The struggle to make the world safe for capitalism will long continue, and will assume economic, political, cultural and, where necessary, military forms. So too will the struggle against governments which, whatever their ideological dispositions, might seek to disturb a status quo which the United States and other capitalist powers are concerned to maintain. The Gulf War with Iraq is the latest instance of this struggle. The murderous dictatorship over which Saddam Hussein presided was perfectly acceptable to Western governments, so long as it served their purposes, as was the case in Iraq's war with Iran. The invasion of Kuwait was a different matter; and any means other than war to bring the invasion to an end were quickly brushed aside by the United States. The point had to be made that leaders of countries in the 'third world' which gravely offended against what the United States and its allies considered to be their legitimate interests in a particularly important part of the world would expose themselves to fearsome retribution. The Gulf War is very unlikely to be the last such episode.

(11) Ralph Miliband, Socialism for a Sceptical Age (1994)

In all countries, there are people, in numbers large or small, who are moved by the vision of a new social order in which democracy, egalitarianism and cooperation - the essential values of socialism - would be the prevailing principles of social organisation. It is in the growth of their numbers and in the success of their struggles that lies the best hope for humankind.

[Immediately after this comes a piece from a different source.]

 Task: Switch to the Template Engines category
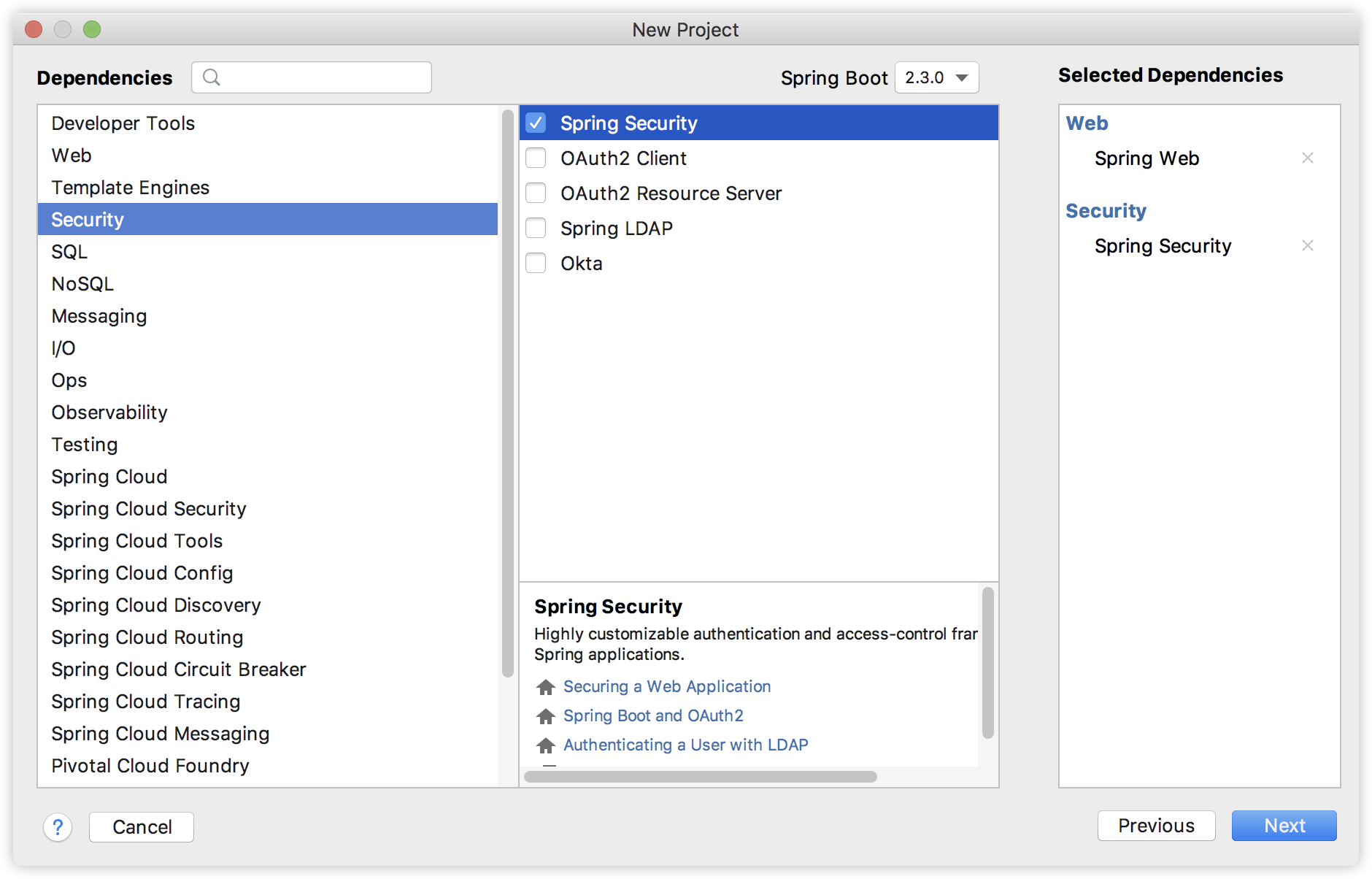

(12) Ellen Meiksins Wood, Ralph Miliband, Radical Philosophy (1994)

Miliband clearly believed, and even more so in recent years, that socialism is an objective that cannot be achieved in a single life-time. It should perhaps be seen, he wrote in his last book, Socialism for a Sceptical Age (the proofs of which he lived to see but not to correct), as a striving toward a goal rather than the goal itself. But against the background of recent history and mass defections from the socialist project, what is remarkable about this testament is not its hint of pessimism but its steady conviction that the goal is worth striving for and is finally attainable.

The steadiness of Miliband's commitment owed much to the unflinching clarity of his intellectual vision and the independence of his political judgment, which saved him from both mindless enthusiasm and abject despair, from both blind attachment to a party and a loss of faith in socialism with declining party fortunes, from both the certainties and the inevitable disappointments of socialist determinism. Welcoming every sign of advance toward democracy in the Communist world, he nevertheless showed a prescient scepticism about the direction of reform. Unambiguously committed to a truly democratic socialism, he freely conceded the inadequacies of traditional socialism in confronting the questions of gender, race and nation and accepted the lessons of the 'new social movements'; but he never lost sight of capitalism as an over-arching totality or of class as its constitutive principle.